Pebble Mine: 2012 Was a Very Bad Year for the Mining Companies


Photograph © 2014 Robert Glenn Ketchum

If you’re the Pebble Limited Partnership (“PLP”), you have to be relieved to see 2012 fade into history. 

According to PLP, 2012 was to be a year of gathering momentum for the Pebble Mine (or at least a year in which shareholders and investors would see that real progress is possible) -- a year when project opposition would begin to run out of steam. 

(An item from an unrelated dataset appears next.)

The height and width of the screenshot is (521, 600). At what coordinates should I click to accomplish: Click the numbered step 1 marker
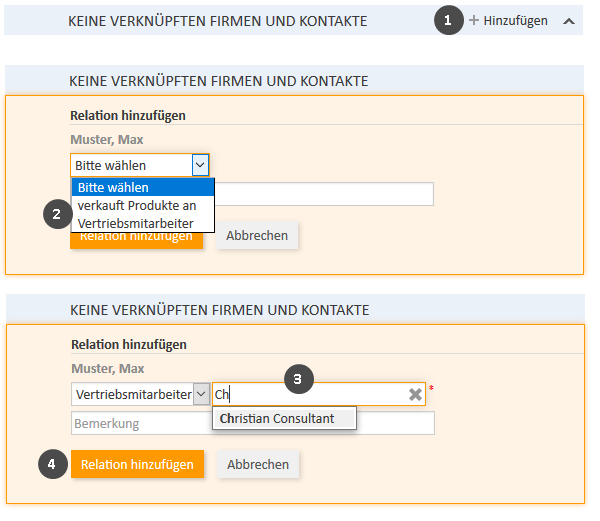pyautogui.click(x=449, y=20)
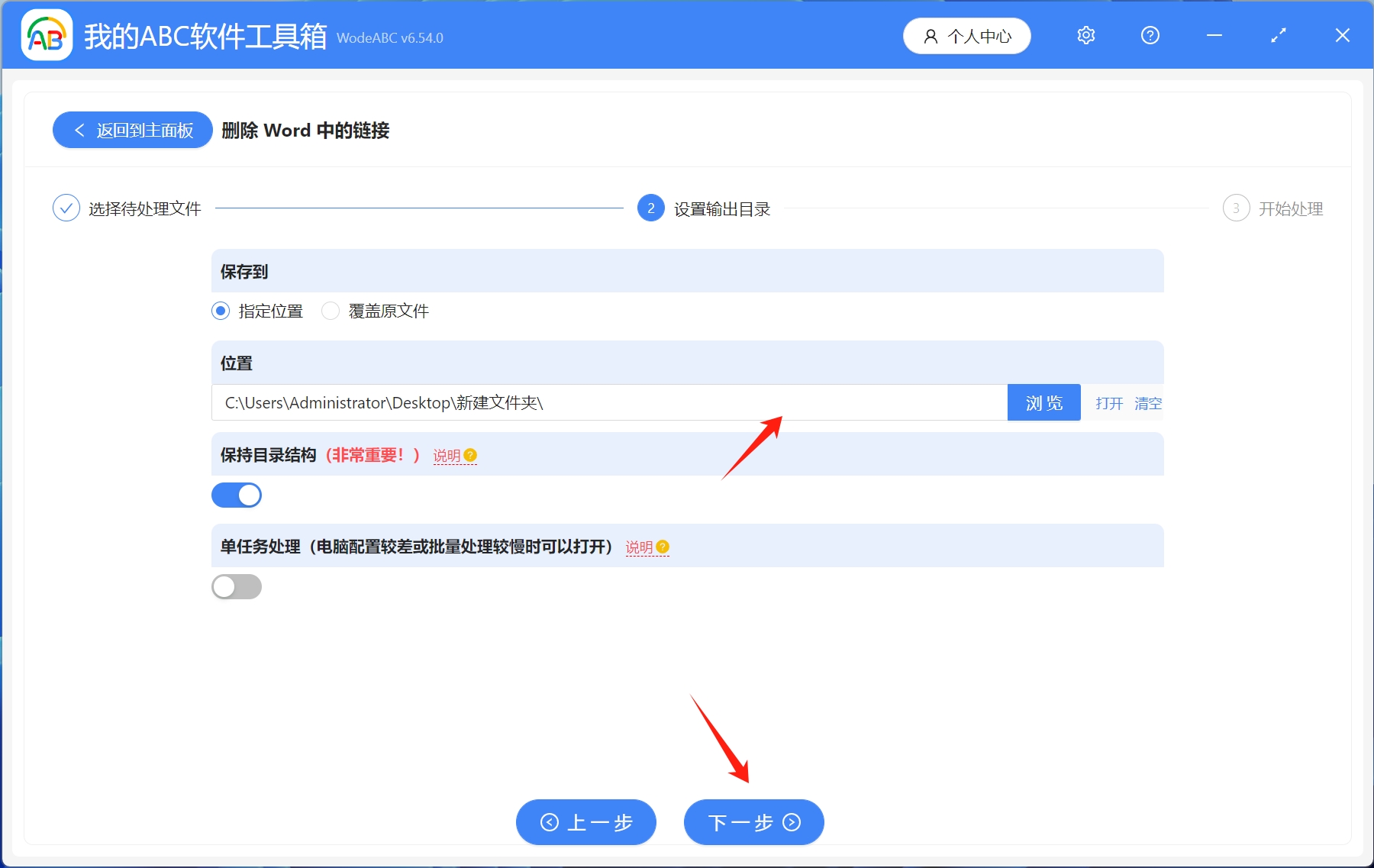Click the 清空 clear link
This screenshot has width=1374, height=868.
[x=1149, y=403]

But 2012 saw none of that.  In fact, it was a year of continuing problems for, and growing opposition to, a project that has already seen plenty of resistance.  Here, in no particular order, are ten notable highlights from the last 12 months:  

  • Permit applications for the Pebble Mine, although promised in 2012, were never filed.  None.
  • EPA advanced its independent review of mining in the region, releasing a comprehensive draft Bristol Bay Watershed Assessment that documents the devastating range of impacts of large-scale mining on the region and its communities – impacts that, according to EPA, are likely to occur even if the project operates flawlessly, which no large-scale mine ever has.  Issuance of the final assessment is expected in early 2013. 
  • Over 200,000 public comments were submitted on the Watershed Assessment -- of which over 90 percent were supportive of EPA’s work; eight public hearings were held, both in Alaska and Seattle; and a formal peer review process was undertaken and completed.
  • Northern Dynasty Minerals – a 50 percent owner of the Pebble project – saw its share price continue a precipitous decline, falling by May to below $3 a share from a 2011 high of over $21 a share. 
  • Investment analyst Canaccord Genuity downgraded Northern Dynasty Mineral’s stock to "hold" from "speculative buy" and cut the price target to $7 from $11.45 in May, noting that “EPA's draft conclusions add to the negative perception regarding the project, and suggest that environmental opposition's case against the Pebble project could gain traction."
  • Anglo American CEO Cynthia Carroll – the other 50 percent owner of the Pebble prospect – resigned in the wake of continuing labor strife in the company’s South Africa properties.  Anglo American’s financial woes are only exacerbated by its continuing obligation to fund development of the Pebble Mine – perhaps the most widely opposed large-scale mining prospect in the world.
  • Northern Dynasty shareholder Rio Tinto publicly split with Anglo and the Pebble Partnership, when Rio’s CEO announced at its shareholder meeting in April that Rio has no interest in developing an open-pit mine at Pebble – precisely the design that Anglo and the PLP have committed to pursue.
  • Opposition broadened, as Alaska Natives, commercial fishermen, hunters, anglers, fish processors and retailers, over 60 major jewelers, and a growing list of national conservation organizations announced their support for EPA’s Watershed Assessment process -- an unprecedented and uniquely diverse coalition.
  • NRDC announced that 1 million petitions in opposition to the project have been received and delivered – and the number continues to rise.
  • Just last month, the Lieutenant Governor of Alaska green-lighted a proposed state-wide initiative – called “Bristol Bay Forever” -- that would prohibit development of the Pebble Mine or any other large-scale mine in the Bristol Bay Watershed unless the Alaska legislature specifically finds that a project will not harm salmon or its habitat.  Once signatures are gathered, the initiative is expected to come to a vote in 2014.

All in all, it was another tough year for the Pebble Mine. 

And, in the coming year, look for more of the same.  Bristol Bay is no place for large-scale mining, and the Pebble Mine will eventually be stopped.  It’s only a matter of time.